Two reviewers independently assessed study eligibility in the Covidence systematic review software (Melbourne, Australia). Inclusion criteria used to assess eligibility were: (1) tracheostomy and (2) adult population. The exclusion criteria used were: (1) not tracheostomy care, (2) non-clinical topic, (3) pediatric population, (4) endotracheal tube, (5) intubated patients, (6) laryngectomy, (7) case study, and (8) not empirical research (eg, theory or opinion articles).

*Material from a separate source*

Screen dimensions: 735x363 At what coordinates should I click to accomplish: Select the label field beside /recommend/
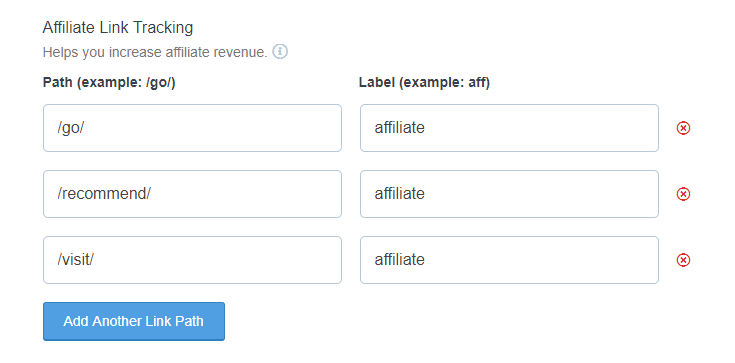tap(509, 194)
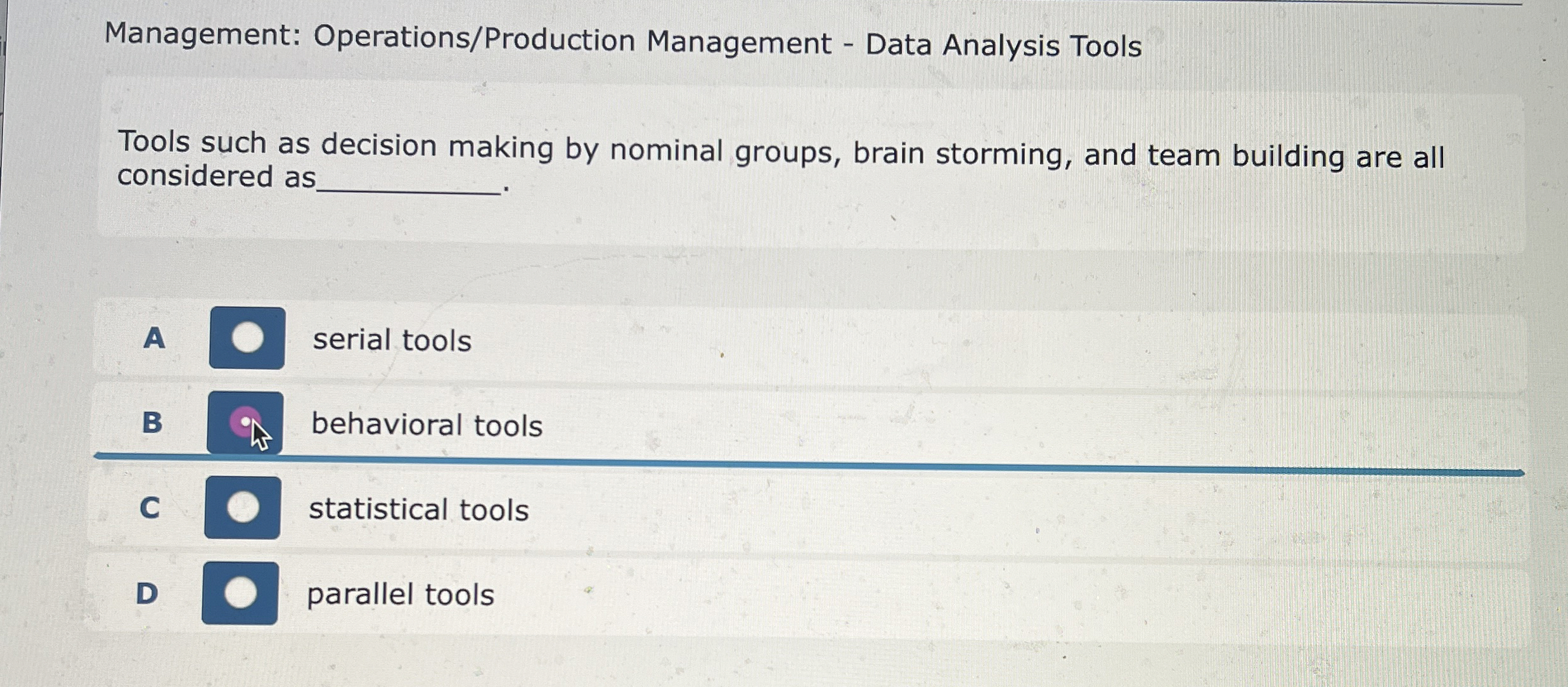Select the radio button beside behavioral tools

[245, 420]
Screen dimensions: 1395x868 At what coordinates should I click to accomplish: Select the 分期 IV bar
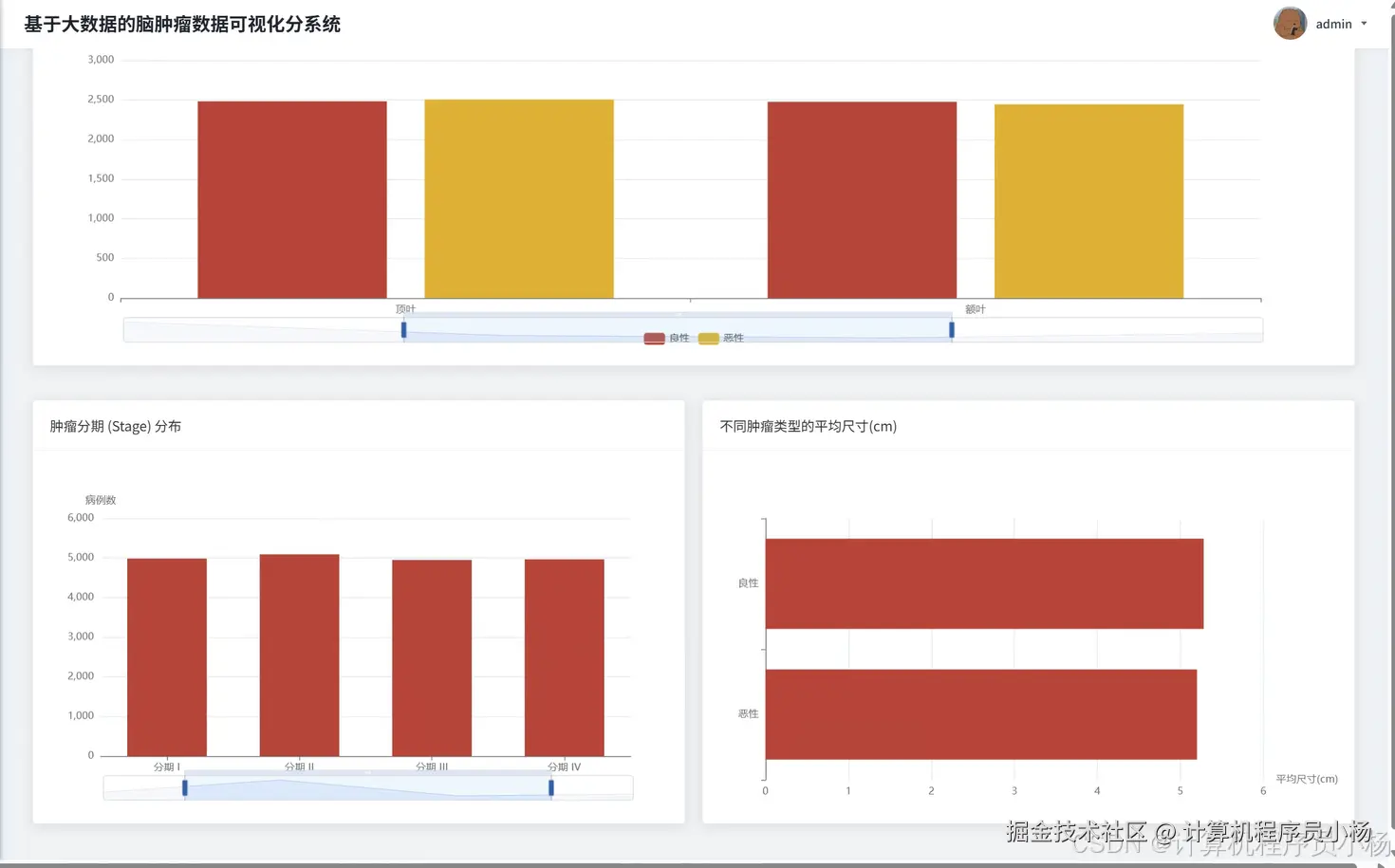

Assessment and Recommendations

The search strategies retrieved 1,457 articles. After the removal of duplicates, 1,117 articles remained for screening, of which 1,000 were excluded at the title and abstract level. Of the remaining 117 articles, 96 were excluded following full text review against the inclusion and exclusion criteria. During the extraction phase, 4 additional articles were excluded. A total of 17 articles were included in this systematic review (Fig. 1). Of these studies, 10 focused on the use of tracheostomy teams,14–23 5 focused on the use of a tracheostomy weaning/decannulation protocol,24–28 1 study focused on the use of a tracheostomy-related acquired pressure ulcer (TRAPU) bundle,29 and 1 study focused on a tracheostomy management bundle.30 Tables 1–3 present the key details from the 17 included studies, and Table 4 provides a summary of the key findings for each PICO question addressed in this review.

Fig. 1.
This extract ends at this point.